The problem with memories of the mundane, though, is that they’re hard to recall in much detail. During routine encounters, people don’t think to note details such as specific dates, times and what someone wore.
“That’s what was so frustrating,” Scadden says. “I’d go in there and ask when they last saw him, and people would say, ‘Oh, he was just in here a week ago.’ But at that point, he’d been missing for six months, or a year. So you can’t rely on that.”
In 2015, Busch’s mother fell critically ill, and family renewed its search. Scadden filed a missing person report with the Morgan Hill police, marking the date of his disappearance as Nov. 26, 2012. With no signs of foul play, the authorities deemed Busch’s desertion “voluntary” and limited their investigation to a cursory database search. The family hired Ferris, who retraced some of the steps Scadden took during her initial search.
“We wanted to track him down before my mom passed away,” Scadden says. In February of last year, Busch’s mom succumbed to her illness. “We never found him, so she died with that sorrow in her heart.”
As Thanksgiving approaches, the pain of her brother’s absence feels fresh.
“It will be five years,” Scadden says. “I want him to know that we’re still looking, that we still want him back. He still has a home here.”
What to Do if a Loved One Goes Missing
Call the cops. Contact law enforcement in the jurisdiction where you believe the person lived or was last seen. Give authorities as many details as possible, including dental and medical records.
Check with the coroner, jails, hospitals. If you’re worried that the missing person is dead, offer DNA samples from a family member to the coroner or medical examiner, so they could compare them to unidentified human remains. Also call jails or search online inmate locators to find out if the person was arrested, and check with hospitals in the area where the person was believed to be.
Reach out to advocacy groups.

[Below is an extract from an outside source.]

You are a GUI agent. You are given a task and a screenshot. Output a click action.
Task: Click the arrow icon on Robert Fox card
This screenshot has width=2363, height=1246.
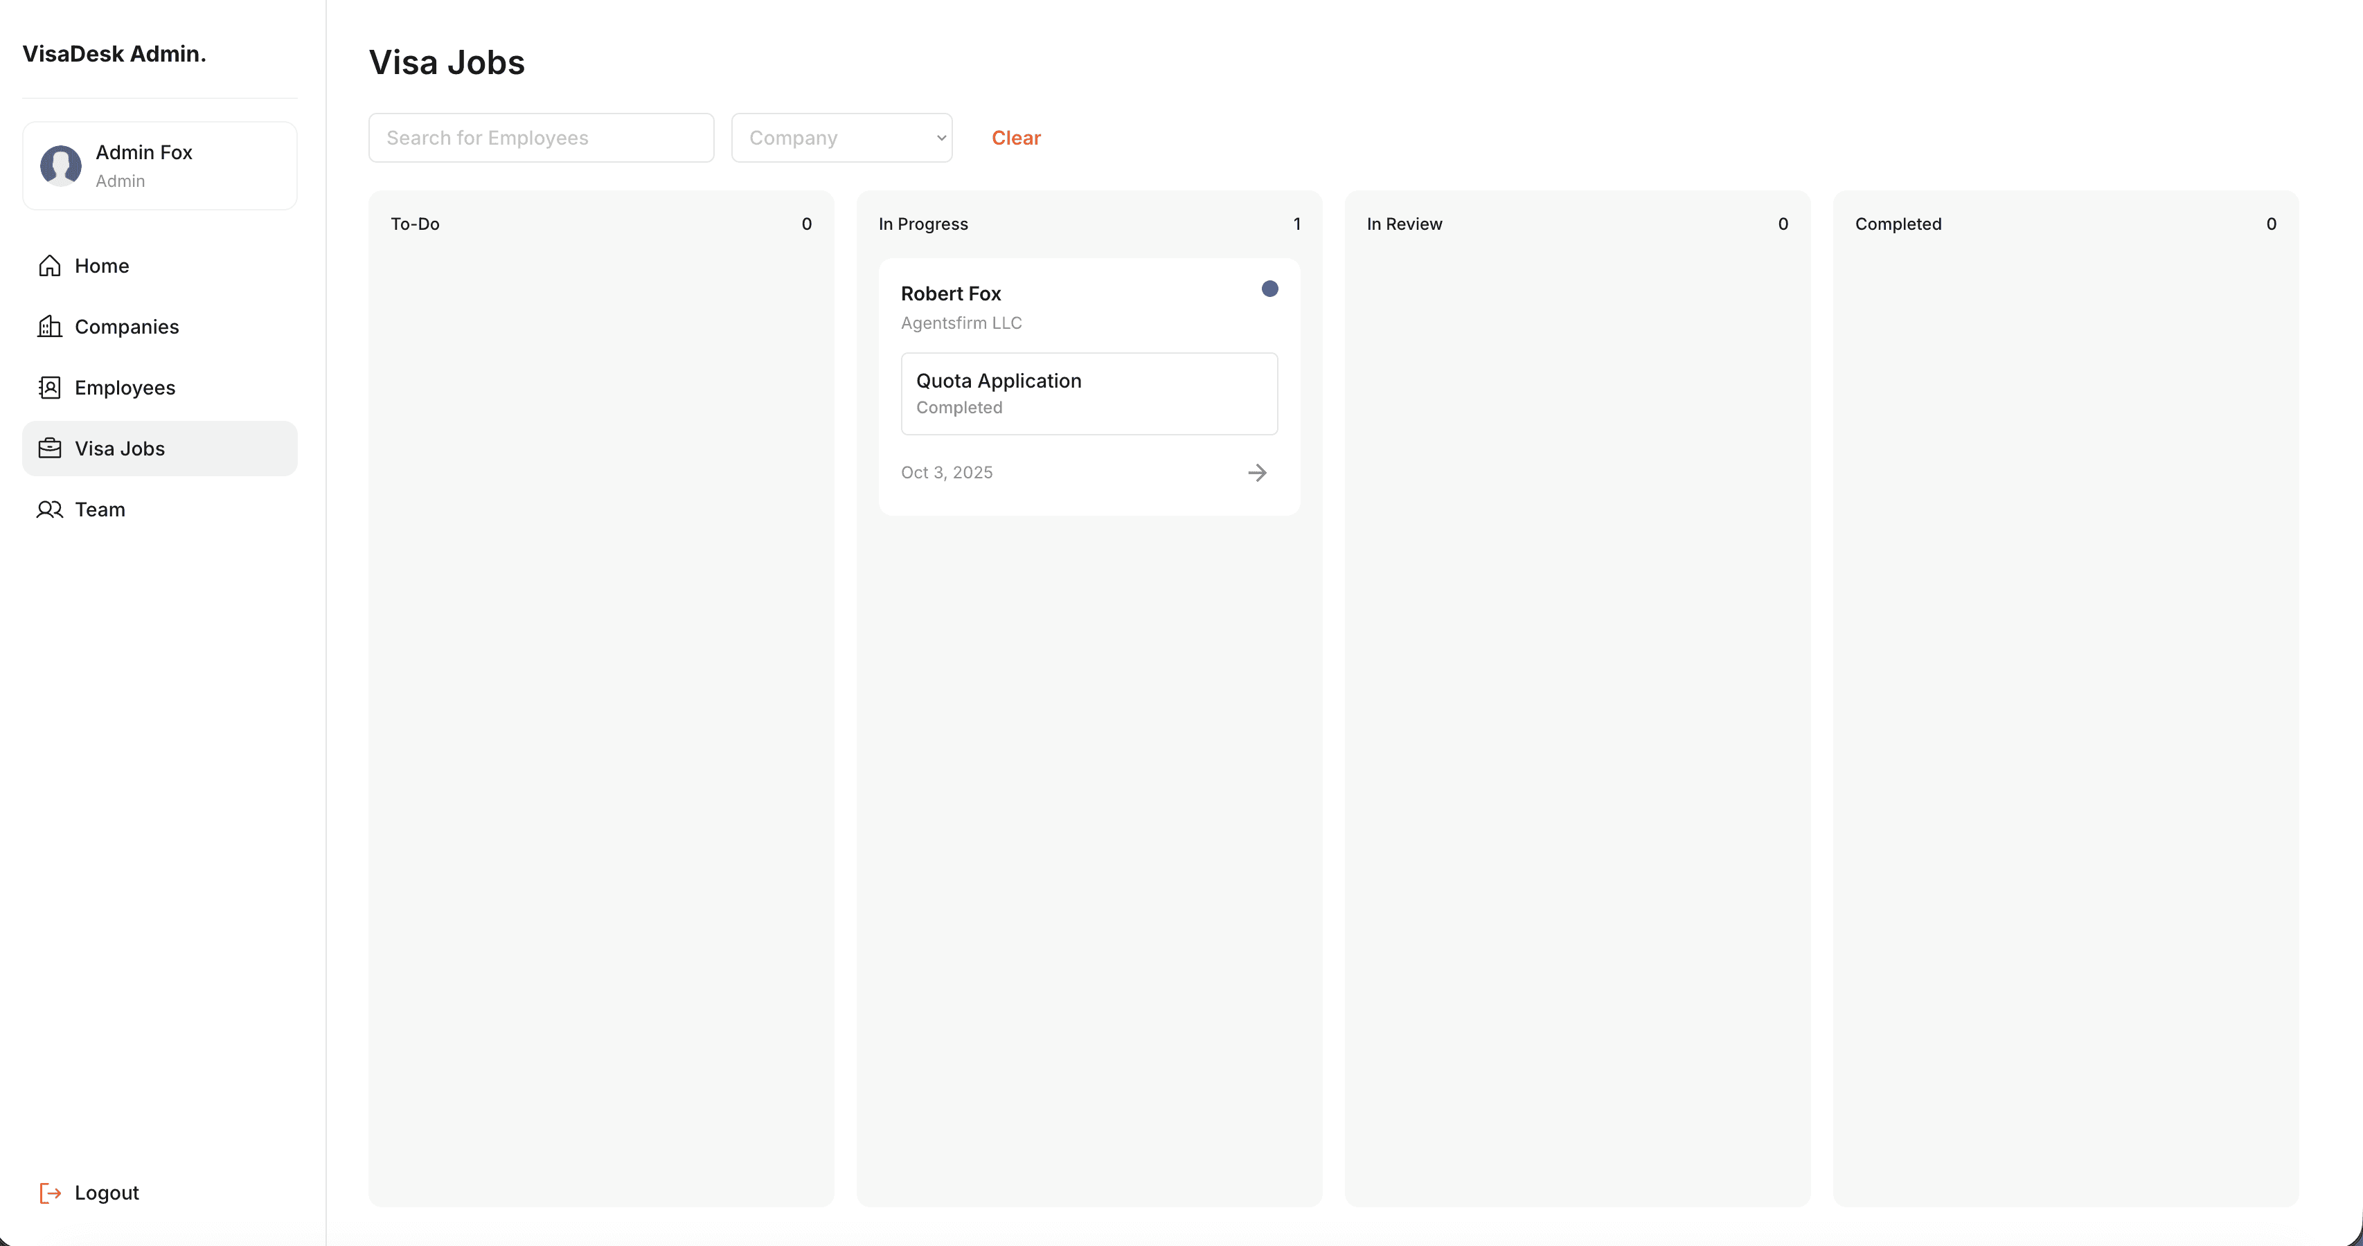click(x=1257, y=473)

The National Missing and Unidentified Persons System, known as NamUs (NamUs.gov), will publish case information on an easy-to-search international database. The Bay Area-based Polly Klaas Foundation (PollyKlaas.org) helps families distribute flyers with information about a missing person. The Nor-Cal Alliance for the Missing (Nor-CalAllianceForTheMissing.org) provides resources for families searching for a lost loved one.
Hire a private eye. A private investigator can continue to chase leads so the family can focus on their personal obligations and return to work, if needed.